Our Focus Might Change, but We’re Still Guided by Our Research
Nov 19, 2014, 1:47 PM, Posted by Alonzo L. Plough
There is change afoot at the Robert Wood Johnson Foundation as our entire organization reorients its focus to implementing our Culture of Health strategy. At the heart of this new approach is the belief that everyone—regardless of their ethnic, racial, geographic or socioeconomic circumstances—should have the means and the opportunity to lead the healthiest lives they can. Achieving a Culture of Health requires us to broaden the understanding that good health is far more than the absence of illness; where we work, where we live, what we eat, and where our children play and go to school fundamentally affect our ability to lead healthy lives.
Looking ahead, we see this new focus on building a Culture of Health as catalyzing a larger national movement toward real societal transformation—a chance to eliminate health disparities caused by social, environmental, and economic factors, and a powerful way to improve and advance public health. This is a big challenge for all of us, but there are significant pockets of progress around the country where a diverse range of activities is already driving such transformation.
How do we plan on realizing these ambitious goals? It really comes down to continuing what RWJF has always done best: identify and support research that promotes progress in improving the health and well-being of our diverse populations. The Foundation has funded such research for more than 40 years, greatly contributing to a common understanding of the major health and health care issues of our time. That’s a legacy we’ll continue even as our research efforts focus more intently on understanding and realizing our vision, and finding the most effective ways to measure our progress. Our grant-making will always be grounded in sound research, good data, and strong evidence that informs the discussion and leads to a healthier nation.

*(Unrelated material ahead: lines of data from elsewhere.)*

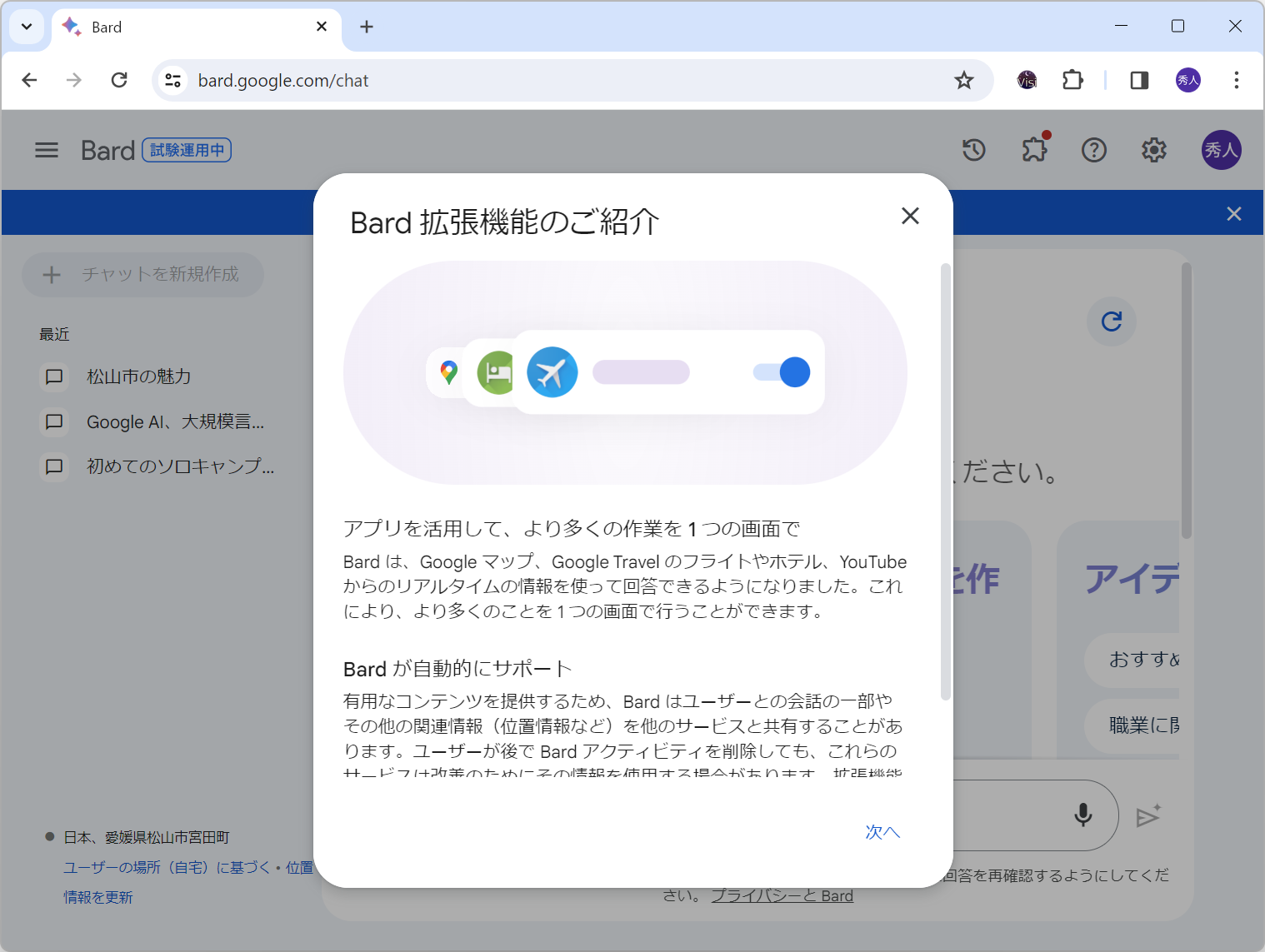
Task: Open the tab list dropdown chevron
Action: click(x=26, y=26)
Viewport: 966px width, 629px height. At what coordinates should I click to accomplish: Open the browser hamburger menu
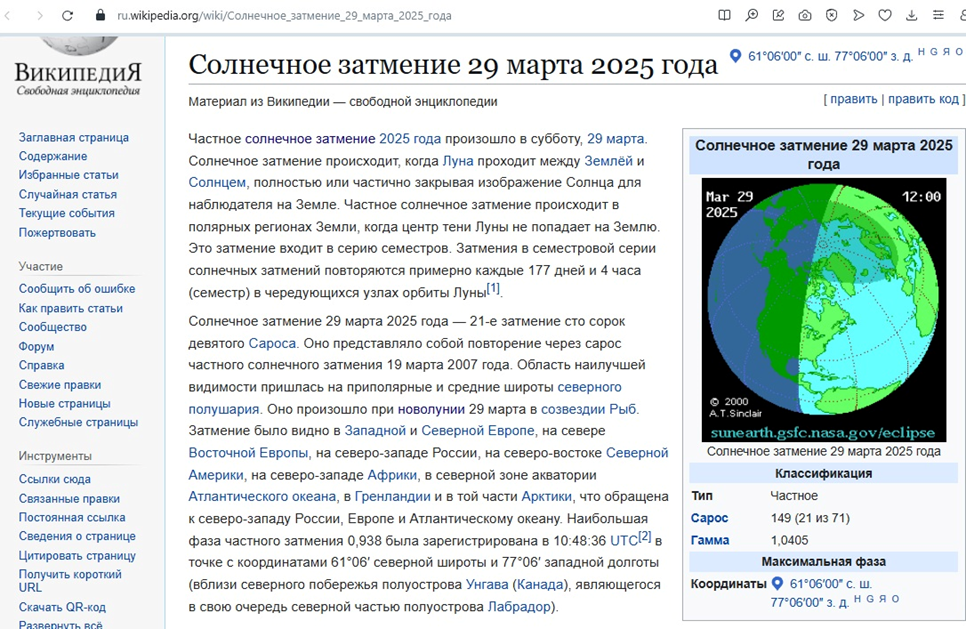click(x=939, y=15)
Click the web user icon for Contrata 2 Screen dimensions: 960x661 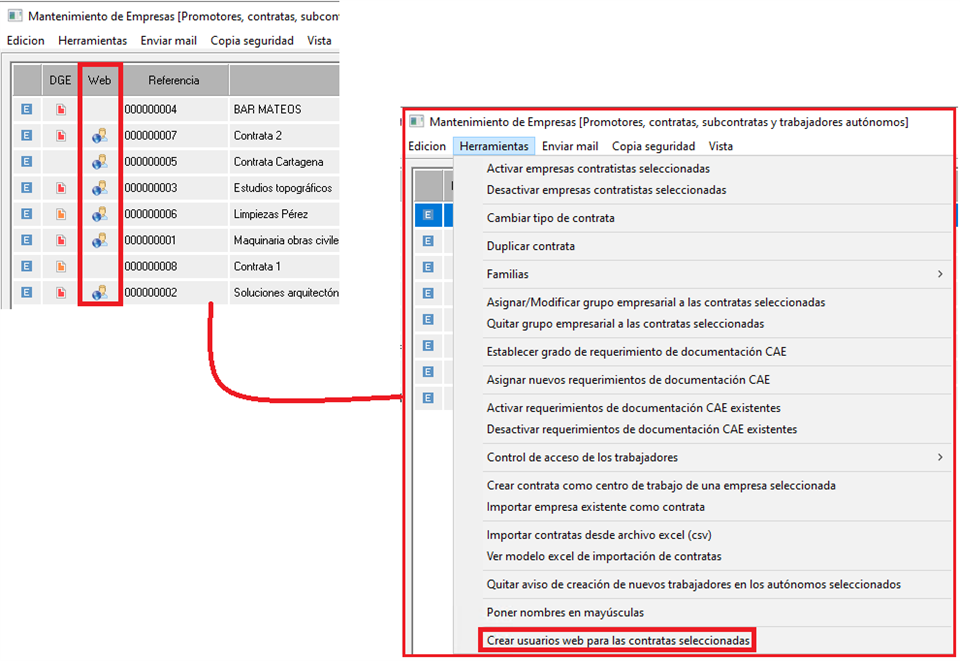click(x=99, y=135)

As the vice president for Research and Evaluation and chief science officer, this heightened focus on research is especially gratifying to me. Although I am relatively new to the Foundation—I joined in January 2014—my staff and I have been fully engaging people both within and outside of our organization, in helping us shape the vision for RWJF’s extensive research and evaluation efforts across all areas of study.
As we continue to make these connections and work in tandem to achieve our strategic goals, I am excited to announce that significant funding will be available next year to pursue new research directions that can help us build and strengthen the evidence base. Specific research strategies will include exploring the most promising trans-disciplinary approaches for advancing our strategy: identifying action–oriented research that can create real cultural change through engagement with key populations and sectors; and expanding and deepening our relationships with emerging research fields and experts not usually associated with health and health care. We will continue supporting ongoing RWJF work on issues that support our strategy.
Over the next few months, with your help, we will translate our strategic framework into a set of tangible measurements that resonate at all levels—from health professionals to community members to policymakers. To better prioritize our research we have identified four interrelated “Areas of Action” that will inform all future work at RWJF. If we can make strong progress in all of these domains, we believe we can move the needle further.
Areas of Action:
1) Making Health a Shared Value
This Area of Action focuses on engaging communities, providers, and advocates in understanding social and economic determinants of health. When people join forces and place a high value on health they are more likely to demand health-affirming policies and practices. Many of our current partners and grantees are likely to find their work falls within this Area of Action, including Healthy Communities, providers, and organizations who are trying to reduce chronic illness in underserved communities, and advocates for local policy and environmental changes to prevent childhood obesity.
2) Fostering Collaboration to Improve Well-Being
Let’s face it, the U.S. has some serious health issues, and we can’t rely on any one sector to solve them alone. Leaders across sectors, including health professions, academia, business, and government, must bring their skills to the table and work together to improve health in communities and across the nation. In this Action Area, an activity might bring policymakers, school health officials, local businesses and parents together to achieve healthy weight for children. In others, employers and health insurers might team with community partners on wellness programs to improve both worker and broader community health.
3) Increasing Equity in Healthy Community Environments
Your ZIP code should not negatively determine your health status—nor should your race, income, or level of education. All residents deserve to live in neighborhoods that are safe and free from environmental threats. They should have access to nutritious and affordable food, recreational facilities, healthy school environments, and access to bike trails and sidewalks. This Area of Action focuses on interventions that promote health through equal access in all communities to activities and conditions that promote wellbeing where we live, work and play.
4) Re-Envisioning Health and Health Care
The current health care system remains too fragmented, too costly and too out of reach for too many people. This Action Area focuses on improving access to high-quality, effective, prevention-focused and affordable health care, for everyone around the country. Specific activities will include reducing overuse or misuse of services, increasing cost transparency, and improving care coordination and prevention strategies. Collaboration will be a key focus. For example, when providers are linked with community partners they can better address the complex health and socioeconomic factors affecting many lower-income people with chronic disease.
It's a lot to take in, but we'll continue to break it down for you with stories of progress, sharing evidence from innovative projects and research directions, new research funding opportunities, and robust measurement tools to track our national progress in building a Culture of Health.